Thursday, December 30, 2010
More Proof The Recession Continues
But don't let that fool you. For most Americans the recession rages on. The unemployment rate is still very high and shows no chance of improving any time soon -- the real rate being somewhere near 18% (approaching the levels of the Great Depression). And corporations keep sending more and more good American jobs to other countries (where they can exploit the poverty wages being paid in those countries). The truth is it could take years, if ever, to replace the millions of jobs lost in the last three years.
But the unemployment numbers are not the only indicators of the continuing pain of recession being felt by ordinary Americans. Another is the large number of home foreclosures. In the third quarter of 2010 there were 382,000 new foreclosures -- more than a 31% jump over the previous quarter and a 3.7% increase over the third quarter of 2009.
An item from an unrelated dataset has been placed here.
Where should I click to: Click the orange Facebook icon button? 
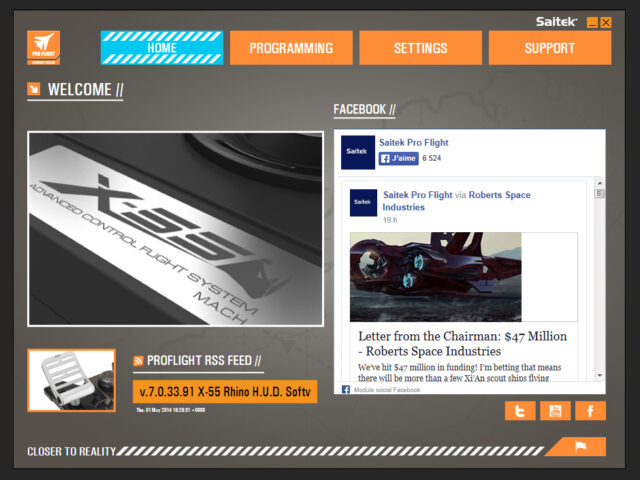click(x=590, y=410)
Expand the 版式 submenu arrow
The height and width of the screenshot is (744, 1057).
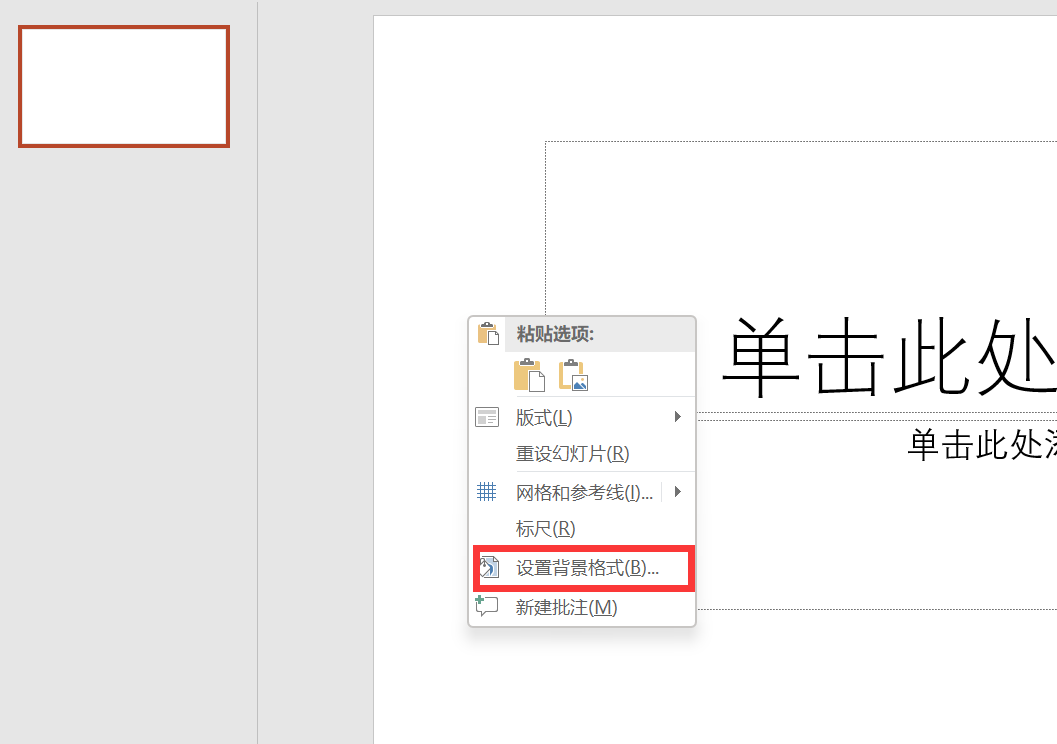[x=678, y=417]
That means the number of foreclosures currently in progress has now climbed to a whopping 1.2 million homes. That's a 10.1% increase over one year ago, and the figures a year ago were already too high. The recession isn't just continuing for many Americans -- it's getting worse.
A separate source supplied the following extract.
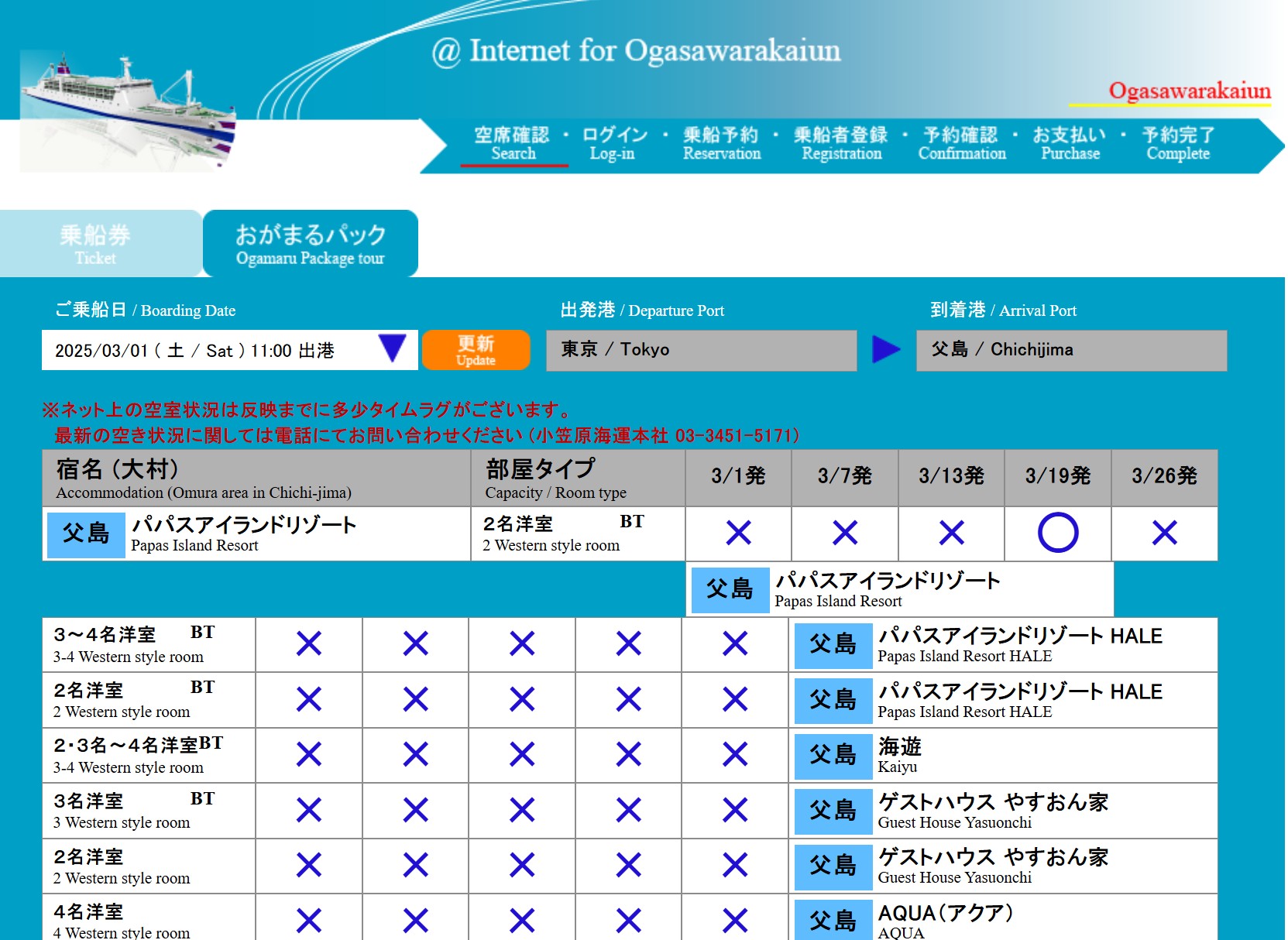Switch to the 乗船券 Ticket tab
Screen dimensions: 1288x940
coord(96,244)
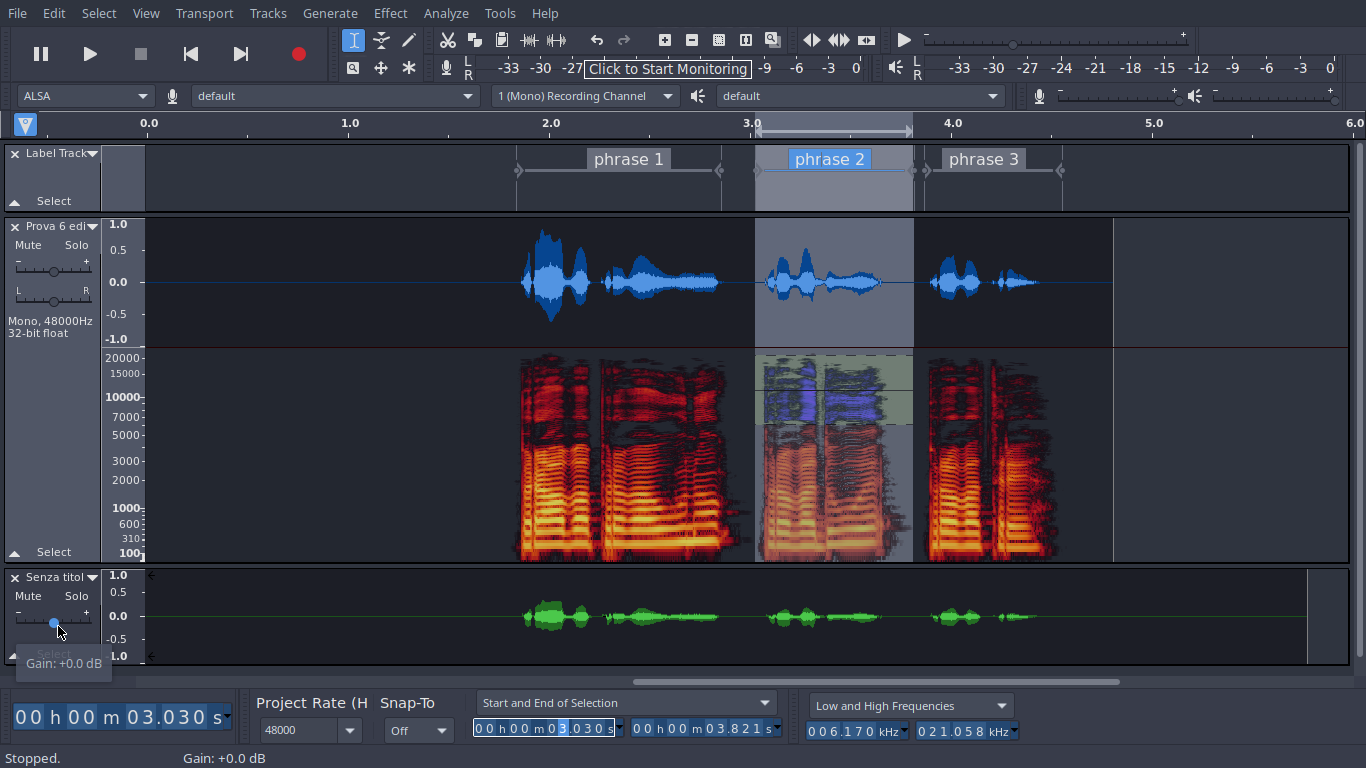Open the Analyze menu

pos(446,13)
With record numbers of jobless and homeless Americans, is it any wonder that currently at least 14% of the population finds it necessary to go on food stamps to feed their families -- a number that is growing with each passing month? And what is the solution being offered by Congress? Massive tax cuts for the rich -- the only people in America who don't need help.
The last election showed that Americans are angry -- with both political parties. And they should be. It seems like the politicians of both political parties had lost contact with reality (and with real Americans). Ordinary Americans need help. They are not getting it from Washington, DC. And with Republicans, who demanded the tax cuts for the rich, taking over the House of Representatives things are not going to get any better in the next two years.
Americans might as well get used to the pain. It's not going away soon.